Could the lines from the start of the data through the line with "You are a computer-use" be set down exactly, with no pictures among them?

Data excerpts:

────

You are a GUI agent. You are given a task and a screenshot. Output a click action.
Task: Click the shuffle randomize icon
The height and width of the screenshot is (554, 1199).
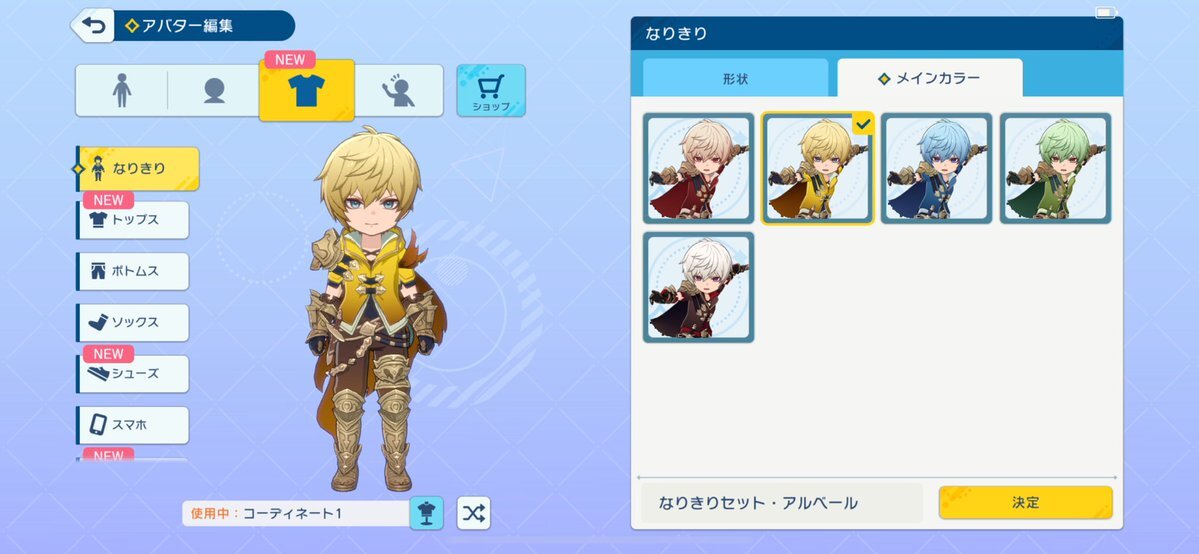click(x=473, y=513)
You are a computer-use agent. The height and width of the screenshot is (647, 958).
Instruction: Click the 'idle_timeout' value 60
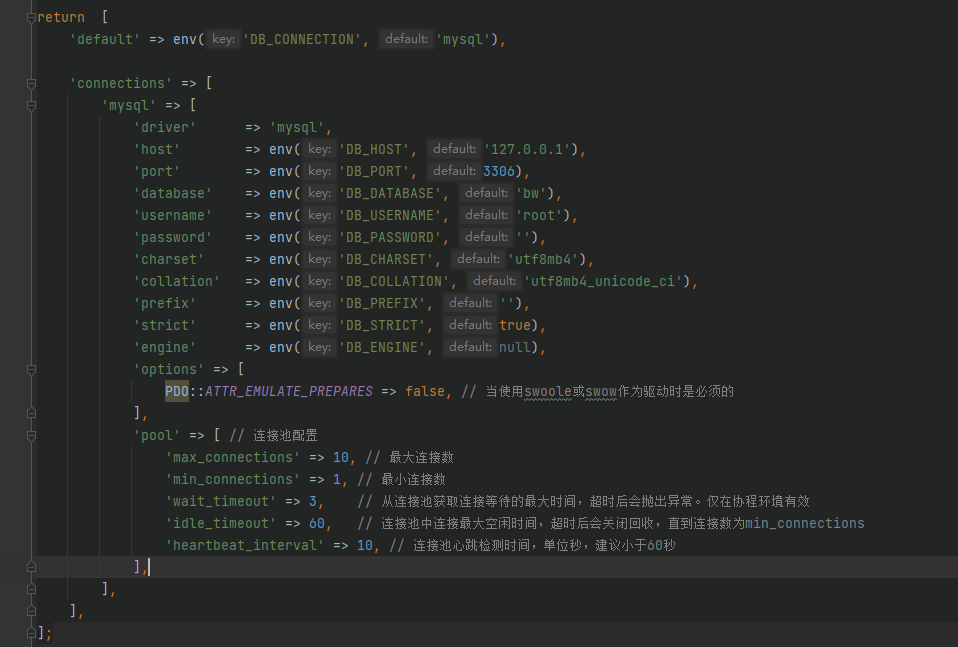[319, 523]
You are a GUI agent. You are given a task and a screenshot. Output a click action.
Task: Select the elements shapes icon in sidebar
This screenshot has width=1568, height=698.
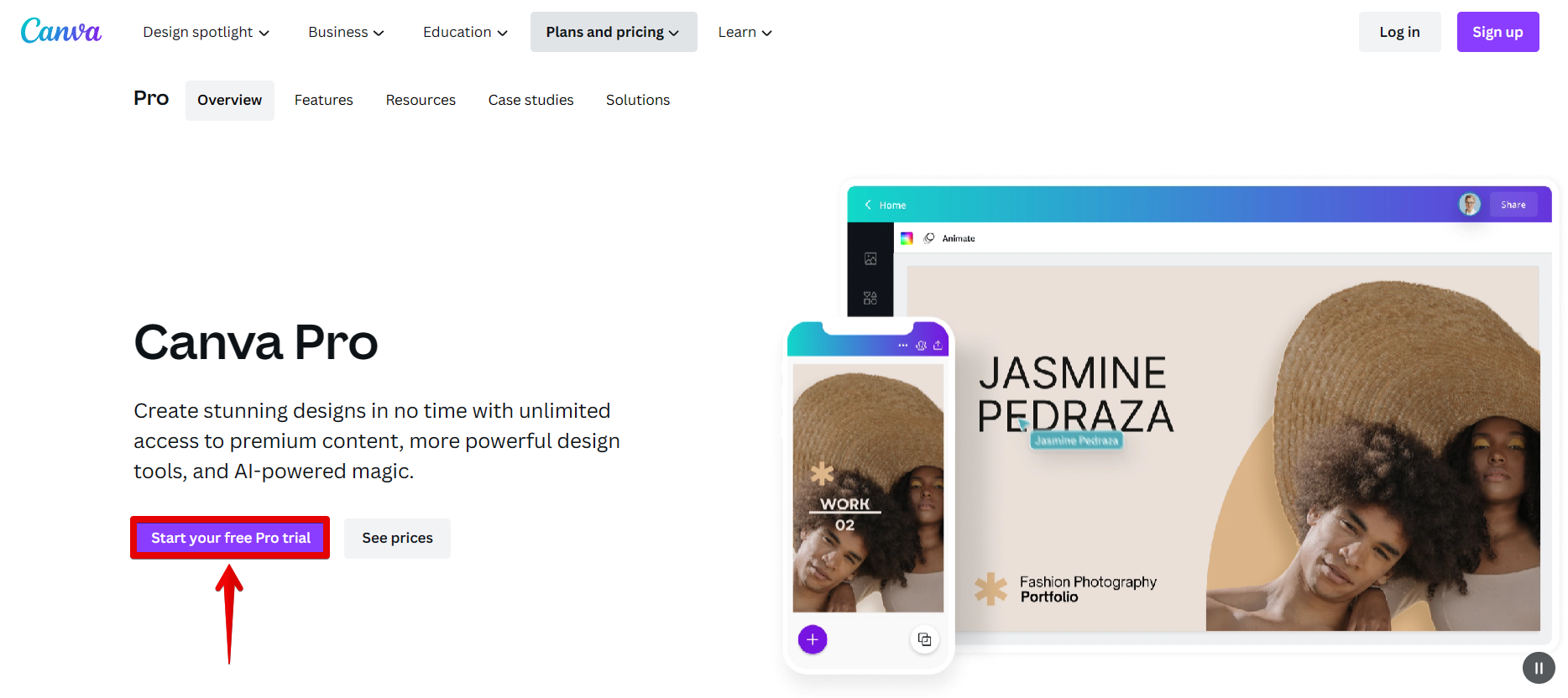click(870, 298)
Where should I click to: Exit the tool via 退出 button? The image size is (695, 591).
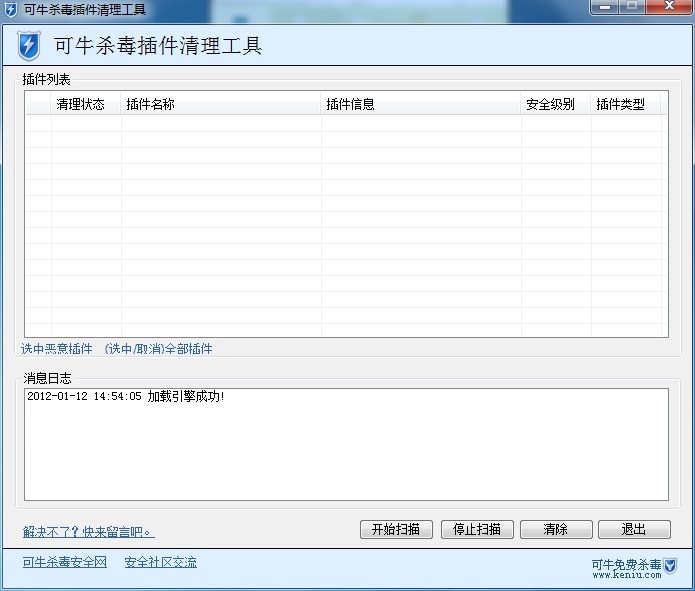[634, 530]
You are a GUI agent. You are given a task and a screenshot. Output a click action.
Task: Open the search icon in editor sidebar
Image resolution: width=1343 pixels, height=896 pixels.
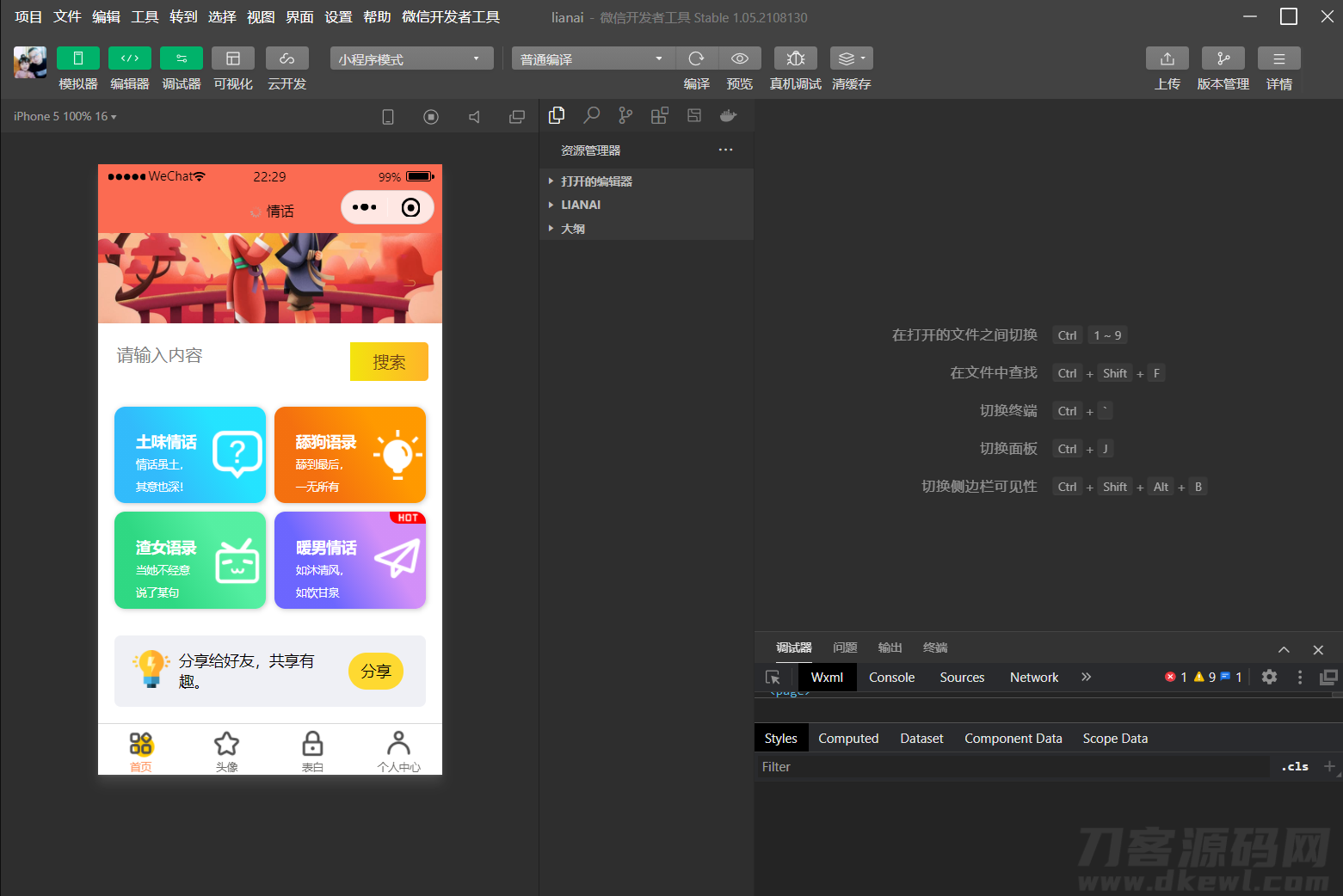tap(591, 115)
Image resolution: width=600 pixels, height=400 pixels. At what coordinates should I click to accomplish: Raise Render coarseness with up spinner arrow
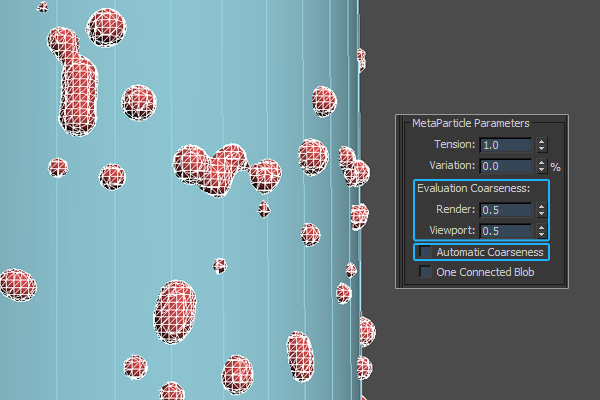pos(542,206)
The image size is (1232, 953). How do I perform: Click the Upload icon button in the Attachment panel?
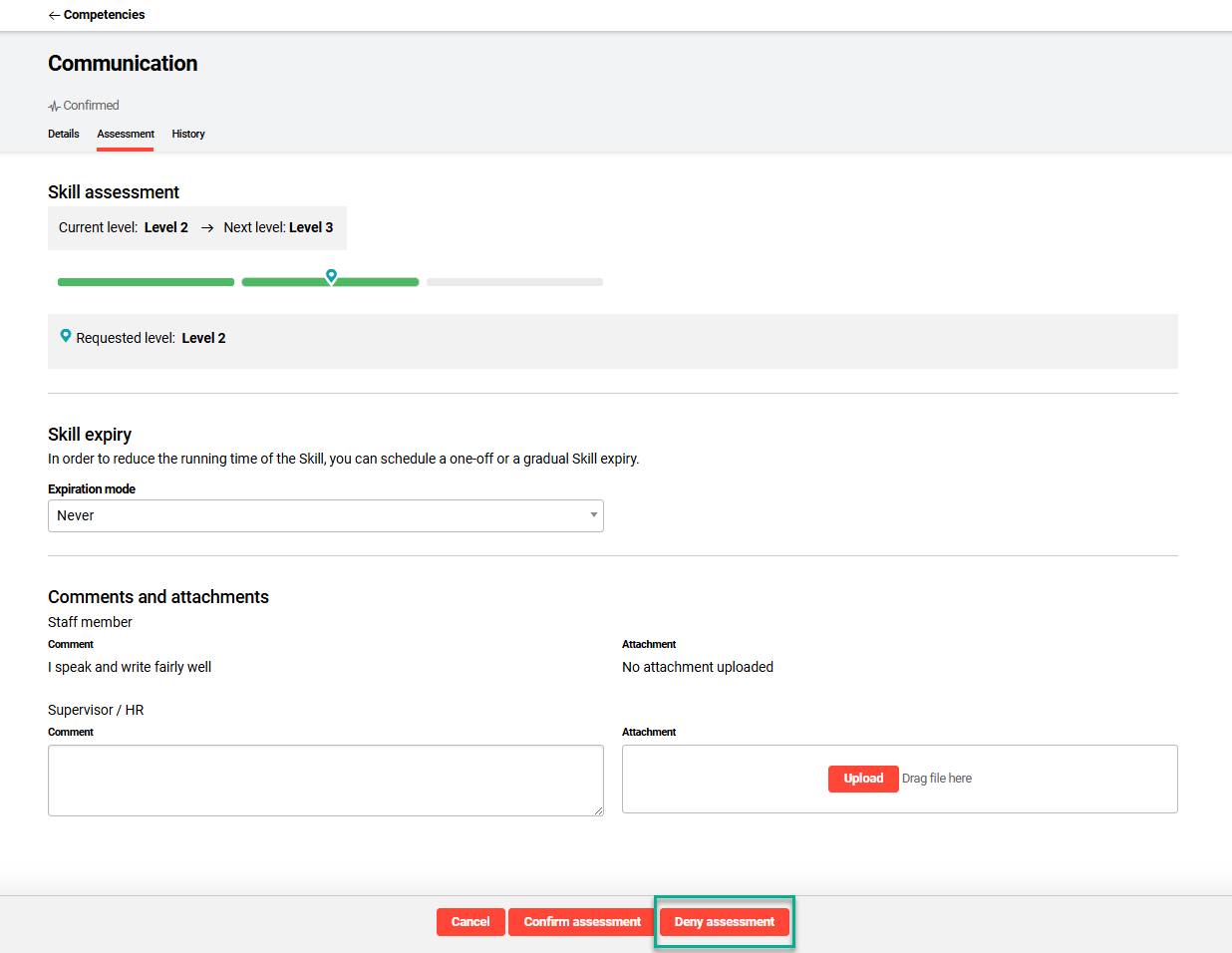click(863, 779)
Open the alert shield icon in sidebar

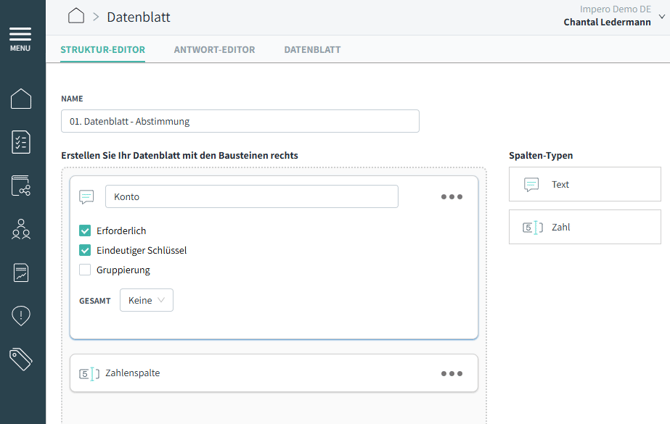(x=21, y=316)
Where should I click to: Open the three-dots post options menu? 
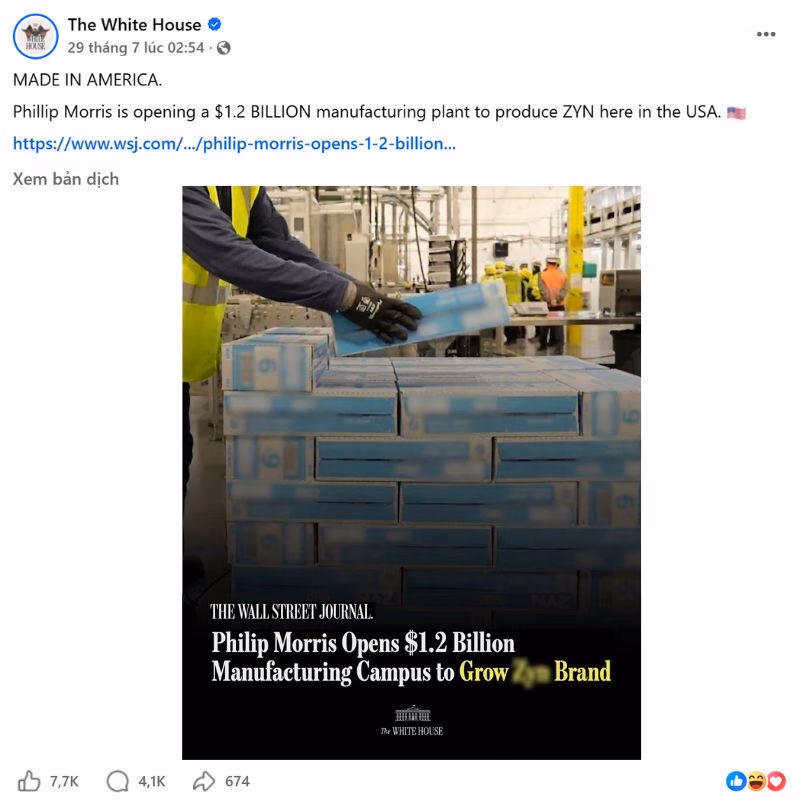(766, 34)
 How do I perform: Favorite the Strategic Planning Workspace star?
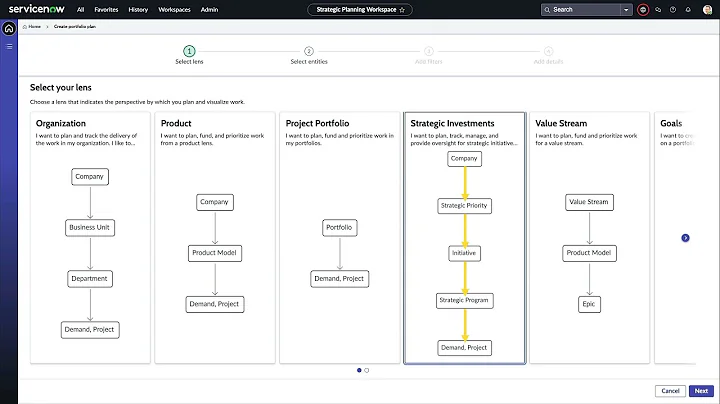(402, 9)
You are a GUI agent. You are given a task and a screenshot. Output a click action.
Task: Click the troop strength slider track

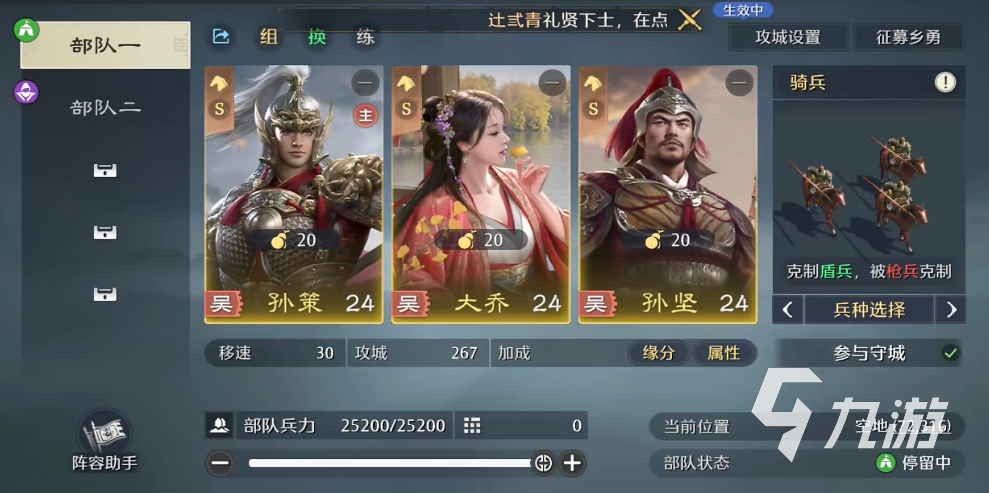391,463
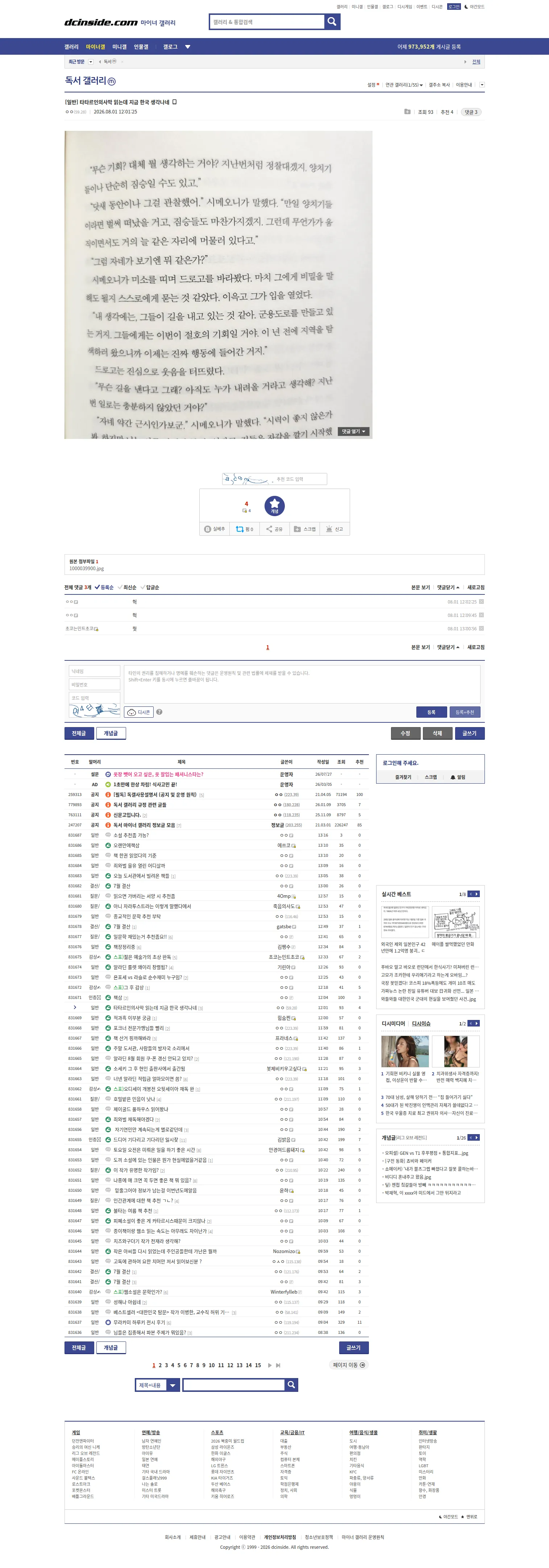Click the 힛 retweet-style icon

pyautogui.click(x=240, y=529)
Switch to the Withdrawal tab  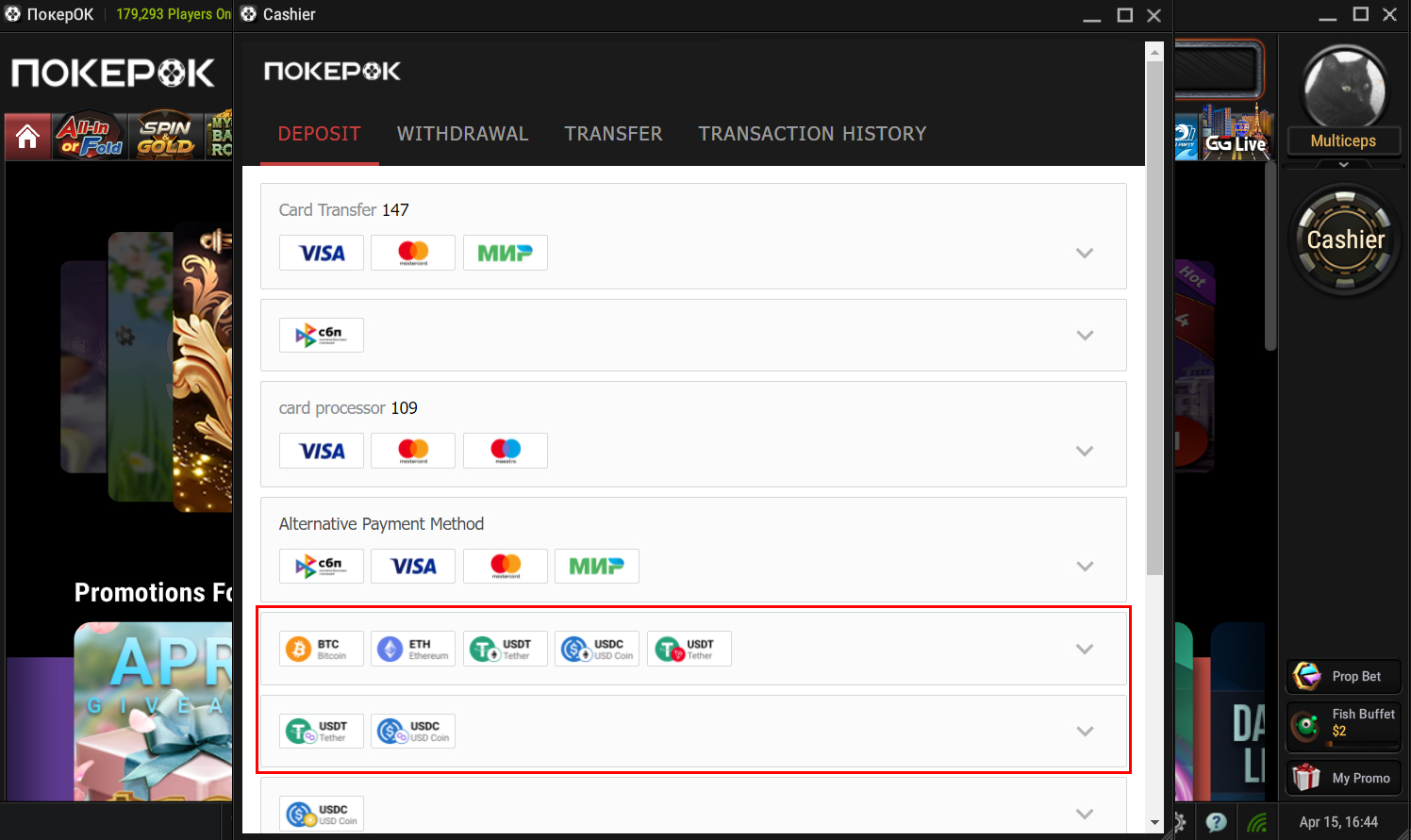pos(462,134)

────

Task answer:
You are a GUI agent. You are given a task and a screenshot. Output a click action.
Task: Click the shuffle randomize icon
The height and width of the screenshot is (554, 1199).
click(x=473, y=513)
You are a computer-use agent. The height and width of the screenshot is (647, 958).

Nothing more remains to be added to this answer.